His sons, Randy and Rick, are trying to change that. Since Fran died in January at the age of 88, Randy and Rick have been memorializing him on Facebook with photos from Fran’s career in automobiles, covering everything from his hot rodding days to his time at Autolite to his accomplishments at Ford. Randy and Rick have graciously allowed us to repost some of those photos here.
We’ll start with this shot of him posing with his 1932 Ford three-window coupe, most likely the same one sporting a 296-cu.in. Mercury flathead V-8 that he used to beat Tom Cobbs at the first Santa Barbara Acceleration Association’s legal drag races at Goleta airstrip on April 10, 1949.
After a few years working with Vic Edelbrock, Fred C. Offenhauser, and Bill Stroppe, Fran went to work for Autolite in December 1959. Here he’s shown (left) at the 1960 Pacific Grand Prix in Laguna Seca.
It wasn’t all racing at Autolite, as we see from this shot of the 1961 Rambler Run.
Ford bought Autolite in 1961, and Fran moved over to the parent company the next year, where he took part in activities such as the 1964 Comet 100,000 Mile Durability Run. The lead photo, by the way, comes from the 1965 Comet Durability Run.

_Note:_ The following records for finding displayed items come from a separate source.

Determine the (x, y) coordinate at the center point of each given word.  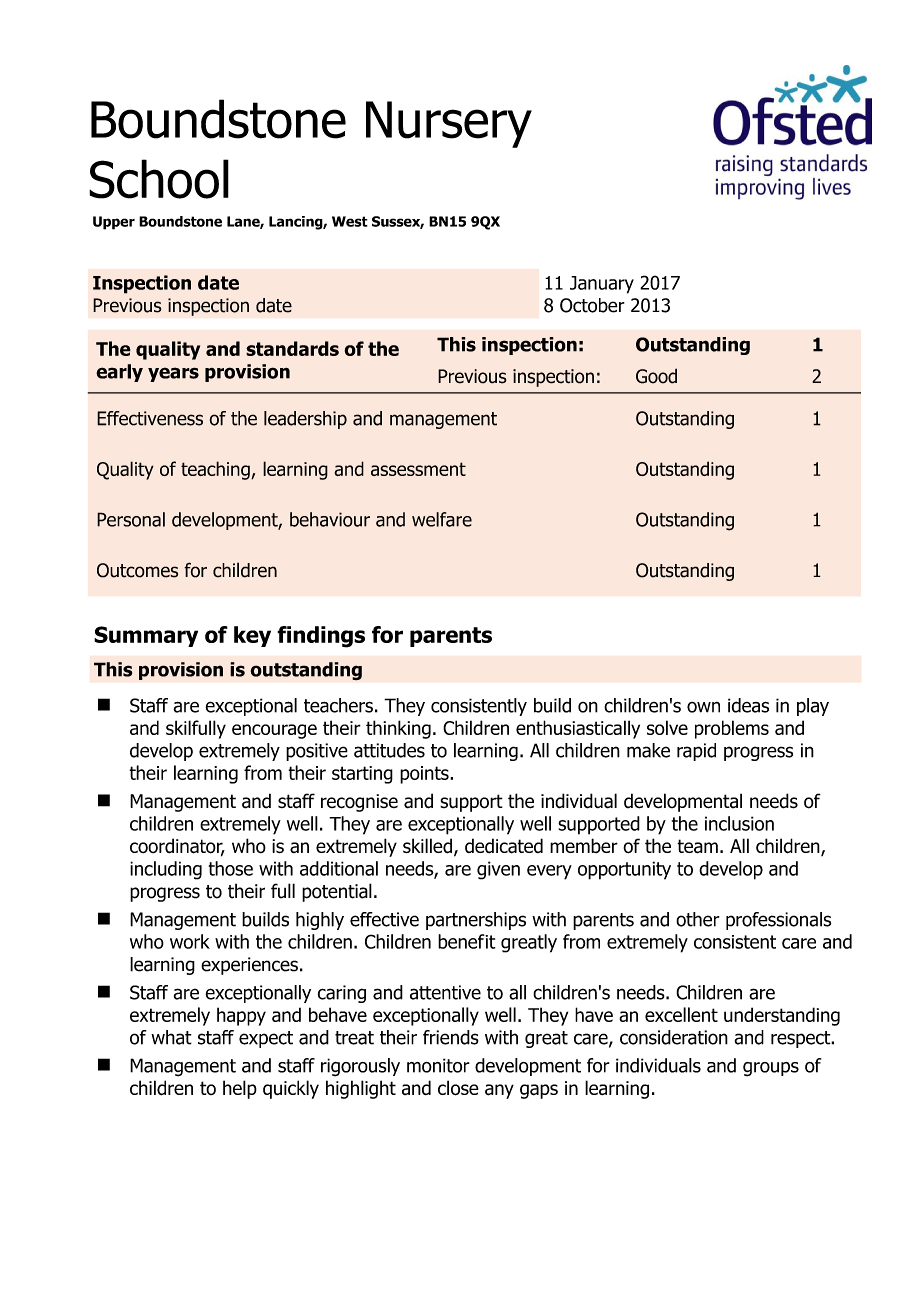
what (171, 1037)
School (159, 179)
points (425, 775)
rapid (696, 752)
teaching (216, 470)
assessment (418, 469)
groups (771, 1069)
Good (656, 376)
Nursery (449, 124)
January (602, 285)
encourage (274, 731)
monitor (438, 1065)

While drag racing formed a substantial part of Fran’s time at Ford, these three photos show that he was heavily involved in Trans-Am racing as well. With Fran by the Trans-Am Cougar are, from left, Parnelli Jones, Ed Leslie, and Bud Moore. In the center photo, Fran is seen conversing with AMC’s Jim Jeffords in Sebring. The inscription on the Trans-Am Javelin photo reads “Fran and Bud – We learned this from you, but it didn’t help. -Roger Penske”
Fran had a hand in product development at Ford too, in a way. On the left, we see Fran with Roy Lunn and Boss 429 Mustang #1 in January 1969 at Kar Kraft’s facility in Brighton, Michigan. On the right, a less successful proposal, the Boss Maverick.
Interestingly, Fran’s collection also included shots of two different vehicles called the Mach 2. The first two are dated August 1969, while the third apparently dates to 1967. Caption for the third reads:
The Mach 2 two-seater sports car in its original form was based on the 1967-1969 Mustang underbody, 351 engine and ZF transaxle. Three prototypes were constructed and used for development during 1967. Further design studies are currently being conducted on alternative approaches to the Mach 2 program.
Finally (for now), a shot of the ultra-rare Autolite inline four-barrel carburetor that Ford produced for Trans-Am racing in 1970. The comments on this shot indicate that Fran carefully arranged the photographs of these carburetors for SCCA to make it seem as though Ford produced enough of them for homologation.
Thanks, Randy and Rick, for making these priceless photographs available.